The real-time pressure measurements were used to make decisions as drilling progressed. A chat network was established using the Schlumberger InterACT real-time Web-based networking portal between the rig, the Marathon office in Houston, the Schlumberger Operation Support Center (OSC) interactive drilling operations in Youngsville, La., and local Schlumberger reservoir domain experts in Houston. In collaboration, the asset team and Schlumberger engineers were able to validate that good formation pressure and drawdown/ buildup transients were being recorded. The pressure profiles were interpreted for quality in real time as well as providing all basic analysis. Once the recorded mode data was downloaded, the pressure profiles were further analyzed and composited with other measurements.

The TOP proved valuable because it maximized the amount of critical data that could be acquired during a tight time window.
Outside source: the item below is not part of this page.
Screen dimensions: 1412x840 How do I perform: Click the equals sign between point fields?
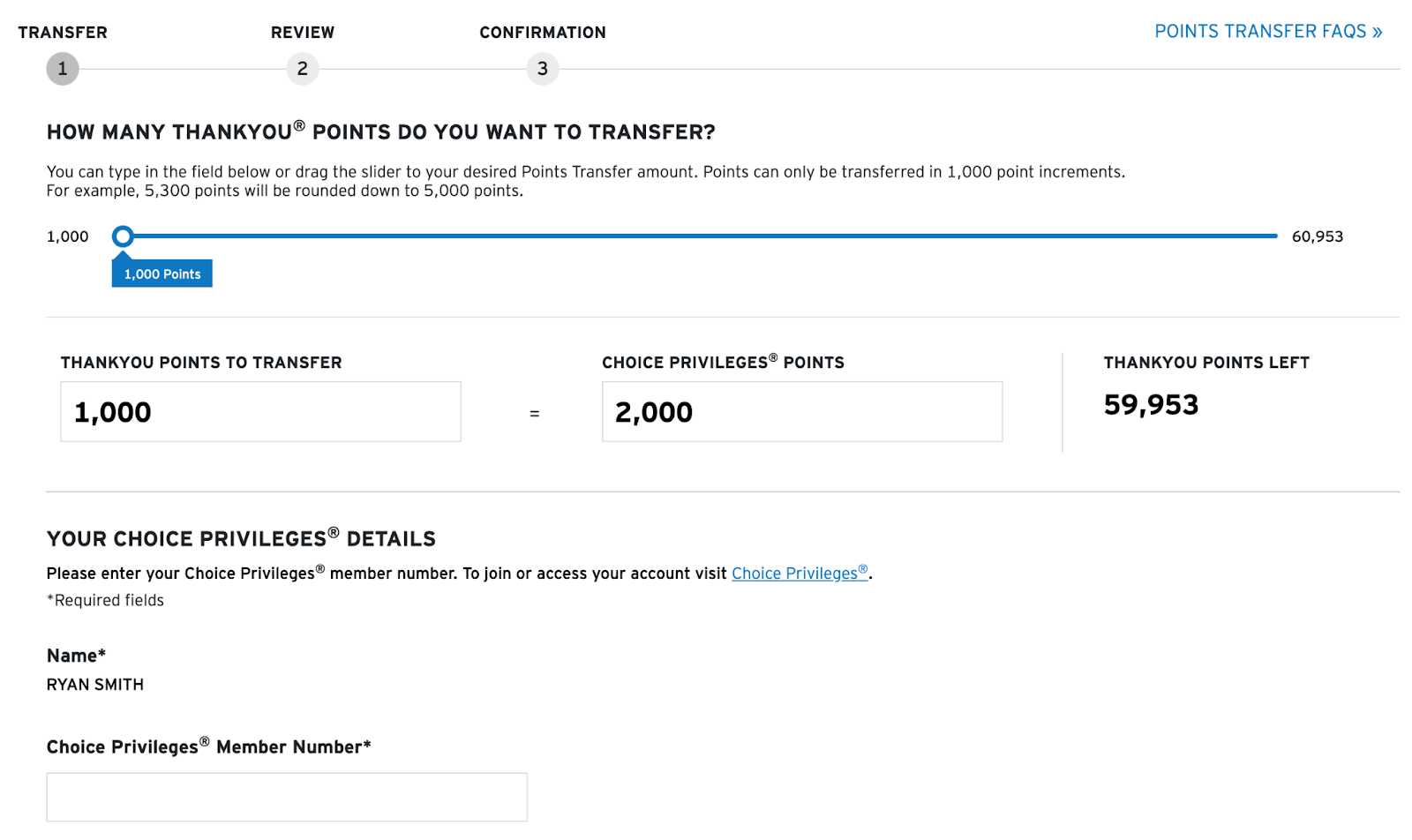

Due to the well conditions, the tool string was susceptible to differential sticking. It was determined that the BHA was not sticking; instead, it was the drill pipe just below the casing shoe. Because the drillstring could be moved after only a few minutes on-station, it was possible to rotate off the borehole wall to break the differential effect each time. During one of the subsequent trips, a pressure test was taken in the suspect low-pressure water sand. This information will be added to the drilling file so subsequent development wells can avoid problems by setting pipe across this zone in the future.

The seismic time-depth pairs allowed recalibration of the surface seismic velocity model, while the acquired VSP enhanced surface seismic over the imaged zone. The reservoir group is still evaluating the pressure data to resolve reservoir compartmentalization issues. Despite the difficulties presented by this challenging borehole, sufficient information was obtained to meet the company’s objectives on budget and with no major issues. The ability to make timely decisions with confidence mitigated the drilling risk. At every stage in the project the team was able to make and modify its plans with confidence.

The final result

With the data obtained in the GC 244 #3 well and sidetracks, Marathon is in the process of formulating various field development strategies. Pressure data, fluid characterization, and rock mechanics evaluations have led the company to recommend a sand management completion in each well.